Imprima sem nenhuma alteração as linhas dos registros, começando pela linha que contém "click(1111, 815)" e terminando no fim dos registros, e deixe as imagens de fora da resposta.

----- Dados fornecidos -----

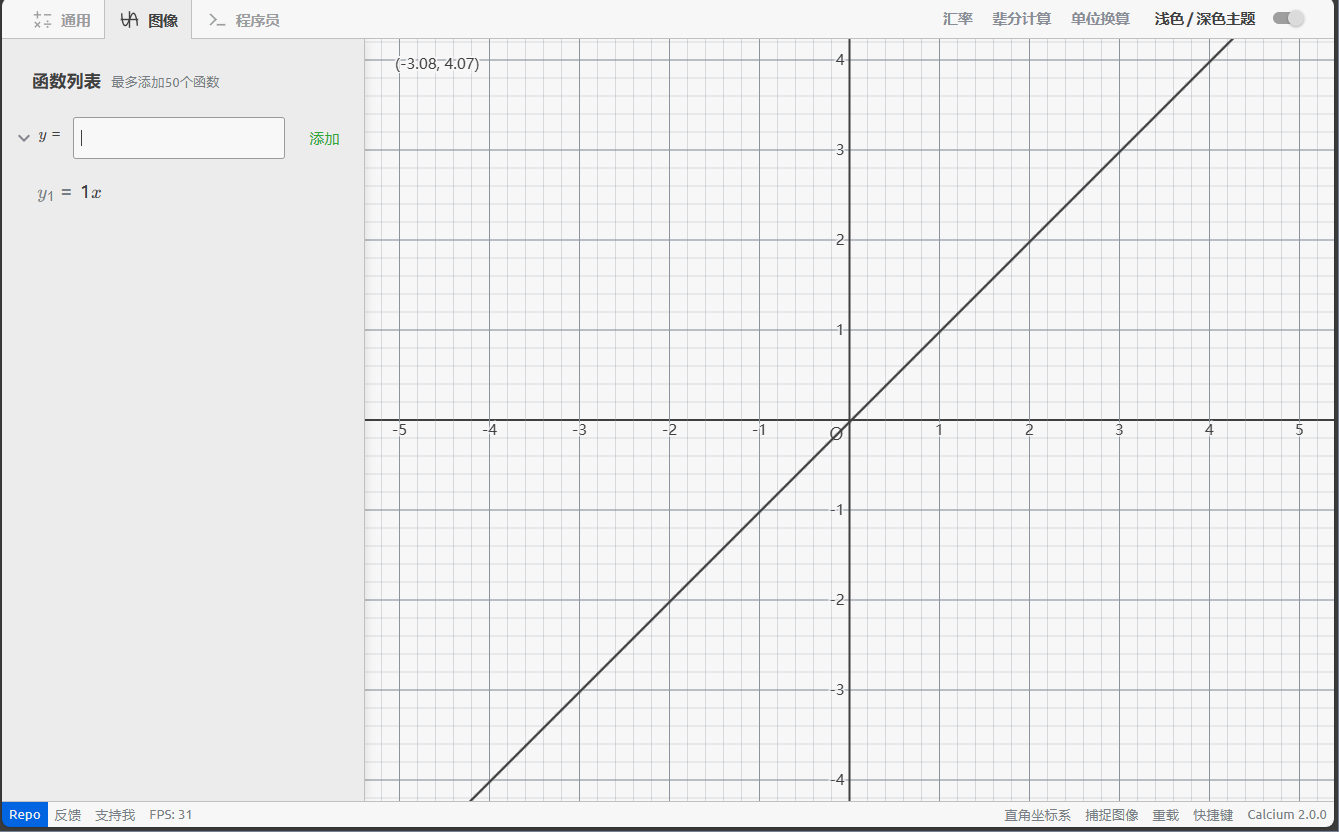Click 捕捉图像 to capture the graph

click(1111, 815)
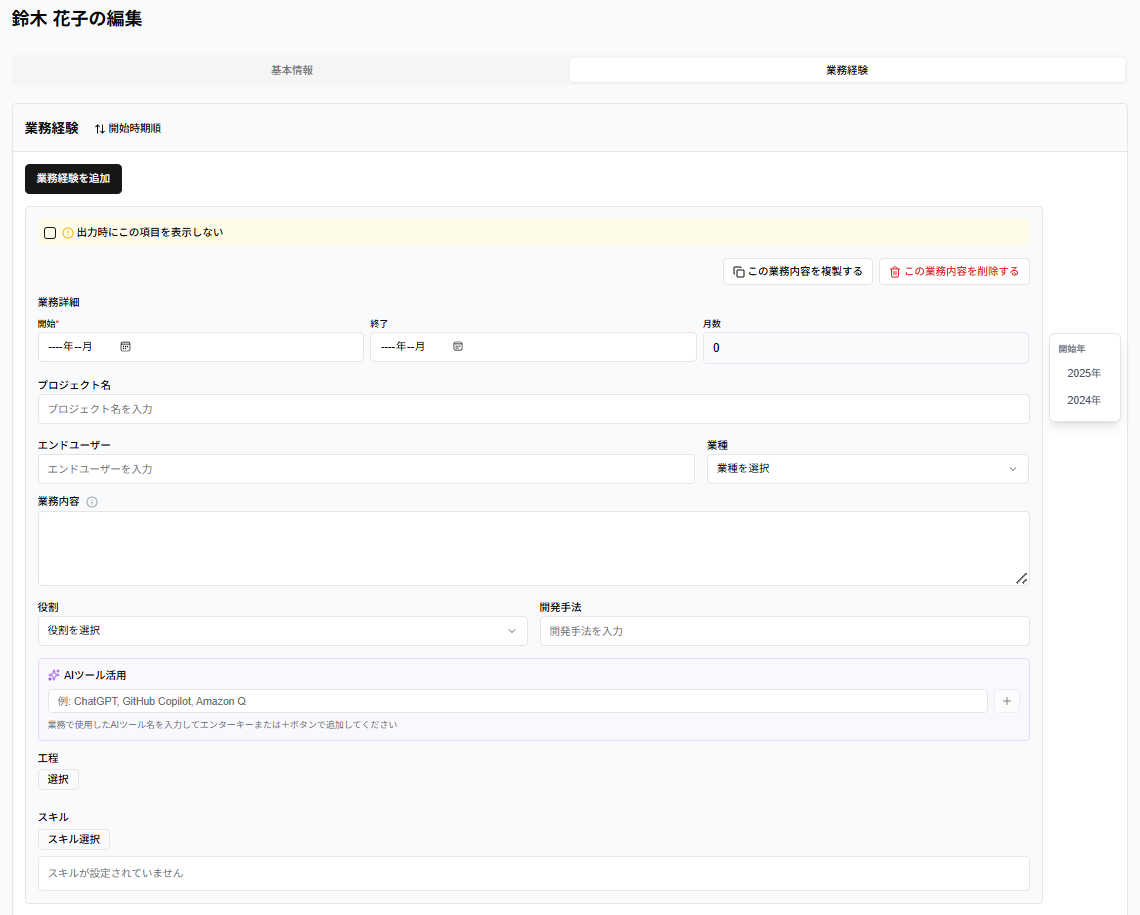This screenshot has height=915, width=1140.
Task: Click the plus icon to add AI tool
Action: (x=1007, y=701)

-----

**Em resposta**:
click(1111, 815)
This screenshot has height=915, width=1140.
Task: Click the plus icon to add AI tool
Action: (x=1007, y=701)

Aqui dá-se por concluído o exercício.